When asked to compel arbitration, a circuit court is limited to deciding two threshold
questions. The court must first consider whether there is a valid agreement to arbitrate
between the parties. On appeal, we look to state contract law to determine if the parties’
agreement is valid, even though an arbitration agreement is subject to the Federal Arbitration
Act. GGNSC Holdings, LLC v. Chappel,
2014 Ark. 545,
453 S.W.3d 645. The circuit court
must affirmatively find the existence of a valid agreement to arbitrate between the parties
before conducting any further analysis. If the court does find a valid agreement to arbitrate,
then the court must consider whether the dispute falls within its scope. Asset Acceptance,
LLC v. Newby,
2014 Ark. 280,
437 S.W.3d 119. Only when the court finds affirmatively
that a valid agreement to arbitrate exists between the parties and that the dispute falls within
its scope will the court consider any defenses to the enforcement of the agreement. See Bank
of the Ozarks, Inc. v. Walker,
2014 Ark. 223,
434 S.W.3d 357.
In the instant case, the parties disputed the existence of a valid arbitration agreement,
whether the dispute fell within the scope of the Agreement, and defenses to the Agreement.
However, the circuit court went directly to a determination of defenses against enforcement
without addressing either of the two threshold questions. Our supreme court has made clear
that a circuit court cannot skip steps in its analysis nor will the appellate courts presume a
ruling on those issues simply because a circuit court rules on an asserted defense. In Bank of
the Ozarks, the circuit court denied the motion to compel solely on the basis of the equitable
defense of unconscionability without addressing the threshold issue of assent to arbitrate. The supreme court reversed and remanded to the circuit court to first resolve whether there
was a valid agreement to arbitrate between the parties.
Id.Additionally, the supreme court
instructed if the circuit court found there was a valid agreement to arbitrate, then it must
determine whether the dispute falls within the scope of the agreement.
Id.Only then could
the circuit court consider whether there was a defense that may be applied to invalidate the
agreement.
Id.We recognize that the supreme court subsequently distinguished Bank of the Ozarks
in Asset Acceptance,
2014 Ark. 280, at 6,
437 S.W.3d at 122. In Asset Acceptance, the circuit
court entered a blanket denial of the motion to compel. On appeal, the supreme court
stated:
While at first blush it might appear that our holding in Bank of the Ozarks would require us to reverse and remand this case for the circuit court to rule on the question of whether a valid arbitration agreement exists, we find that the order in present case is distinguishable from Bank of the Ozarks, and is not controlled by that precedent.

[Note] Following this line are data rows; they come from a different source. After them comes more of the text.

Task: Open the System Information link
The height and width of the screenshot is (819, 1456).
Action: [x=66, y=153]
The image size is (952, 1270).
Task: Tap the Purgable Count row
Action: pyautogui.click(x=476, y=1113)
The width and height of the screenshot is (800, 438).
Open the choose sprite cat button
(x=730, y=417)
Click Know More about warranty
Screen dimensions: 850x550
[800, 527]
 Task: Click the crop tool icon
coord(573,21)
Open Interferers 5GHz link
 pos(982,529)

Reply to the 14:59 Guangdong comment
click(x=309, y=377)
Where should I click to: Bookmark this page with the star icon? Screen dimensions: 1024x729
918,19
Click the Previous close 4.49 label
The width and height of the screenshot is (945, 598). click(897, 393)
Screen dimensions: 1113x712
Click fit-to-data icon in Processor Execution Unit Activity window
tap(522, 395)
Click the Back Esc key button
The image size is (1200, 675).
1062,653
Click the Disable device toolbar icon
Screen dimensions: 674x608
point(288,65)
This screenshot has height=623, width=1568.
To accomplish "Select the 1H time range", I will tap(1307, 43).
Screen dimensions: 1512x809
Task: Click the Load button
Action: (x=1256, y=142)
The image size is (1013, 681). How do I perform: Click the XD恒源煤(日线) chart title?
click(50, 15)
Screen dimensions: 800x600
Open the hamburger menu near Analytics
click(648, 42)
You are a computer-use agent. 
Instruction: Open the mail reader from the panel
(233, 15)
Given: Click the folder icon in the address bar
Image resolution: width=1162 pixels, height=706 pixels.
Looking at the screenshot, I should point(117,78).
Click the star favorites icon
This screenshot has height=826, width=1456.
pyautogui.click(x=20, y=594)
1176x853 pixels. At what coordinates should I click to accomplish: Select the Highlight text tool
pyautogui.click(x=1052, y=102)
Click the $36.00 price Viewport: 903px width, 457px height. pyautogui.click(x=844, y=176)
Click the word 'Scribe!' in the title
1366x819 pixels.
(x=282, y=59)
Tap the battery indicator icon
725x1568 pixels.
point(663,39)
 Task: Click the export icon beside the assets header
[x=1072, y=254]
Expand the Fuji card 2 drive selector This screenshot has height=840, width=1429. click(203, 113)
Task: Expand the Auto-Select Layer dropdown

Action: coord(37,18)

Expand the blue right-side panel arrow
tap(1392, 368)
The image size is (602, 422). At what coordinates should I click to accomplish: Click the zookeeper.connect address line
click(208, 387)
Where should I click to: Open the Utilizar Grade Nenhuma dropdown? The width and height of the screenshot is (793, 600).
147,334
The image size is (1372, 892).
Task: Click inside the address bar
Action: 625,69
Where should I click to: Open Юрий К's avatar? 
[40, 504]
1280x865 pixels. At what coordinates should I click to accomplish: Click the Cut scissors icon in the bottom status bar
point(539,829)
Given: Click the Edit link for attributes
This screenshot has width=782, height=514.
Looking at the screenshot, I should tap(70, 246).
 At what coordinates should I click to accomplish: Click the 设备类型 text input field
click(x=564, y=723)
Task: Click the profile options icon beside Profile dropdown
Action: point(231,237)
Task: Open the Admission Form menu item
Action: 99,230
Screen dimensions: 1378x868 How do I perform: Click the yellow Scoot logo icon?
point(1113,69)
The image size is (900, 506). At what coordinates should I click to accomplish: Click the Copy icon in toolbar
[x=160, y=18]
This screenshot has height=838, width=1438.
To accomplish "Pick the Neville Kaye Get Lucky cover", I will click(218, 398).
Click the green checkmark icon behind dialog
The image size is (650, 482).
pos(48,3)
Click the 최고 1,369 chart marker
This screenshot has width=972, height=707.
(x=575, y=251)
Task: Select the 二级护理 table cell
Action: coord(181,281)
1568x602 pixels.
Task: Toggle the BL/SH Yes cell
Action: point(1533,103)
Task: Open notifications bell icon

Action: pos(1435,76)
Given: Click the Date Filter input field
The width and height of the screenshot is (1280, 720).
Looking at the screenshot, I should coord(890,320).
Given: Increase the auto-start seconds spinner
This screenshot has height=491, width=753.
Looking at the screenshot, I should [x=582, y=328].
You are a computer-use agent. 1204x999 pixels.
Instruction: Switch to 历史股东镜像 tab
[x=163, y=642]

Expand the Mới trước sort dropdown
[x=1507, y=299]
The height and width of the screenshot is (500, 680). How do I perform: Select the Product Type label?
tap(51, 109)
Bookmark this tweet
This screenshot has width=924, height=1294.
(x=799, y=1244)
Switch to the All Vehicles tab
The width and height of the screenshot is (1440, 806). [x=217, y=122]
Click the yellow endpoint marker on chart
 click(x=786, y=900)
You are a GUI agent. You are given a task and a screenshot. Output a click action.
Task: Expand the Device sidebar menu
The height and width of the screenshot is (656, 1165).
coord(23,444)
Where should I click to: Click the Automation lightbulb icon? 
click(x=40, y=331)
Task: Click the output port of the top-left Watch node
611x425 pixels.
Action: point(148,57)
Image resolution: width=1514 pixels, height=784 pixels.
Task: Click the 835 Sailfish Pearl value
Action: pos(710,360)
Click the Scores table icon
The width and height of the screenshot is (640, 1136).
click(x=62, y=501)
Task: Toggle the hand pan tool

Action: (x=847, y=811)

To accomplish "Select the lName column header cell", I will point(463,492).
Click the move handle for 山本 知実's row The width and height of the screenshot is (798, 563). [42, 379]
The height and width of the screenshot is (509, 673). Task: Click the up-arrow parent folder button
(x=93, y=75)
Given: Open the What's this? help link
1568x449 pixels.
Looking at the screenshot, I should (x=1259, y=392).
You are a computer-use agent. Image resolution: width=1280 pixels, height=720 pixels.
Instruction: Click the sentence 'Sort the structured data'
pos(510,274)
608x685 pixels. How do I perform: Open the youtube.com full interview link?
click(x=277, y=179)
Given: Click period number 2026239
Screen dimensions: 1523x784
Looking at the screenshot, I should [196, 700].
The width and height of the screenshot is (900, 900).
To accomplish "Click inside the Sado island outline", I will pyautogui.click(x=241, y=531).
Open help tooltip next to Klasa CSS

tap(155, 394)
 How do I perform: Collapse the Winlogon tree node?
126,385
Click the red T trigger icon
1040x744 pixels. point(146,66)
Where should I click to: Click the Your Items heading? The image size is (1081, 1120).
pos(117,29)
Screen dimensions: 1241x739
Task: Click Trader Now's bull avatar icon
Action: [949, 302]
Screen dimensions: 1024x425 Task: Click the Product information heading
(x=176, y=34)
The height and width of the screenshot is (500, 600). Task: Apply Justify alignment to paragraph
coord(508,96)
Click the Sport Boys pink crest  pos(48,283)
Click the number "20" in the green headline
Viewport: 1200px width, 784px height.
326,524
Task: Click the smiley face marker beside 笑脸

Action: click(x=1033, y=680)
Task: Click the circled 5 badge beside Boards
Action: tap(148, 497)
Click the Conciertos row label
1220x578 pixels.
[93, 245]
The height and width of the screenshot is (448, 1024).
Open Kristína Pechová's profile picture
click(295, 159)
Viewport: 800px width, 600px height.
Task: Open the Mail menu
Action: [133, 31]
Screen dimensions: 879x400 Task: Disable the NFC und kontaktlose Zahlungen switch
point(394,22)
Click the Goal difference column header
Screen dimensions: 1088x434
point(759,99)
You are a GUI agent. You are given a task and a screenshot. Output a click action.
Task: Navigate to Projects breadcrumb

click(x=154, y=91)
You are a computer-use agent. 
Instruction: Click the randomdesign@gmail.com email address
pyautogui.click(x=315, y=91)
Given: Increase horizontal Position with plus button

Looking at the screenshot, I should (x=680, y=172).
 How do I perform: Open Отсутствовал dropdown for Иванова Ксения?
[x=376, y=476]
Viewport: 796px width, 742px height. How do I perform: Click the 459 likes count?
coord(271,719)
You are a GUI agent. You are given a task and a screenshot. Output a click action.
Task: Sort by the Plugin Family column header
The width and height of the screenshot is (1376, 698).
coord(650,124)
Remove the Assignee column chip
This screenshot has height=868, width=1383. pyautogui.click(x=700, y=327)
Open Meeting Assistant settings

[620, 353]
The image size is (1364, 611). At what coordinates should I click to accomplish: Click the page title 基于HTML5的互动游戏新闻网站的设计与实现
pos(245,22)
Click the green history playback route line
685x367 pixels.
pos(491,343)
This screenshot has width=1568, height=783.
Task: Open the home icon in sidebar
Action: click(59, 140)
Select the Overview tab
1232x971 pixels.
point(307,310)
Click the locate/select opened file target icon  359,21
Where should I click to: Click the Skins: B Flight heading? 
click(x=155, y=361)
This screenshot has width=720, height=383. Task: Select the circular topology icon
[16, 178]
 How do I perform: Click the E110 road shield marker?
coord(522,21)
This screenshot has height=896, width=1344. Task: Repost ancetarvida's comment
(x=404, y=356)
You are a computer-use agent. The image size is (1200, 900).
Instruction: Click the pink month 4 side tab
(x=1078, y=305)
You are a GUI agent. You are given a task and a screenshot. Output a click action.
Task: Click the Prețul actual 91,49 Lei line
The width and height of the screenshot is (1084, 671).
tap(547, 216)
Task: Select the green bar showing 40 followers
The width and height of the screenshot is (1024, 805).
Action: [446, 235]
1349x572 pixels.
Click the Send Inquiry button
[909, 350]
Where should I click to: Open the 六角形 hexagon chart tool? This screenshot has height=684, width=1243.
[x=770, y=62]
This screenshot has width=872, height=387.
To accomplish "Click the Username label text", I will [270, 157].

Because the circuit court’s order constituted a “blanket” ruling on all the issues raised by
the parties, the supreme court held it was not necessary to remand for a finding on whether
a valid agreement to arbitrate existed. In support of its ruling, the Arkansas Supreme Court
cited Hardin v. Bishop for the proposition that when a circuit court denies a motion without
expressly stating the basis for its ruling, that ruling encompasses the issues presented to the
circuit court by the briefs and arguments of parties.
2013 Ark. 395,
430 S.W.3d 49.
We hold that Bank of the Ozarks is controlling in this appeal and not Asset Acceptance.
Here, the circuit court did not enter a blanket order denying the motion to compel, but the
order that is the subject of this appeal goes into an in-depth discussion of a defense to the Agreement and denied JS Ark’s motion on the basis of procedural unconscionability, making
Bank of the Ozarks controlling. Accordingly, pursuant to precedent in Bank of the Ozarks,
we reverse and remand this matter to the circuit court.
Reversed and remanded.
VIRDEN and GLADWIN, JJ., agree.
Dover Dixon Horne PLLC, by: Todd Wooten and Carl F. “Trey” Cooper III, for
appellants.
Appellate Solutions, PLLC, d/b/a Riordan Law Firm, by: Deborah Truby Riordan; and
Davidson Law Firm, by: Scott Davidson, for appellee.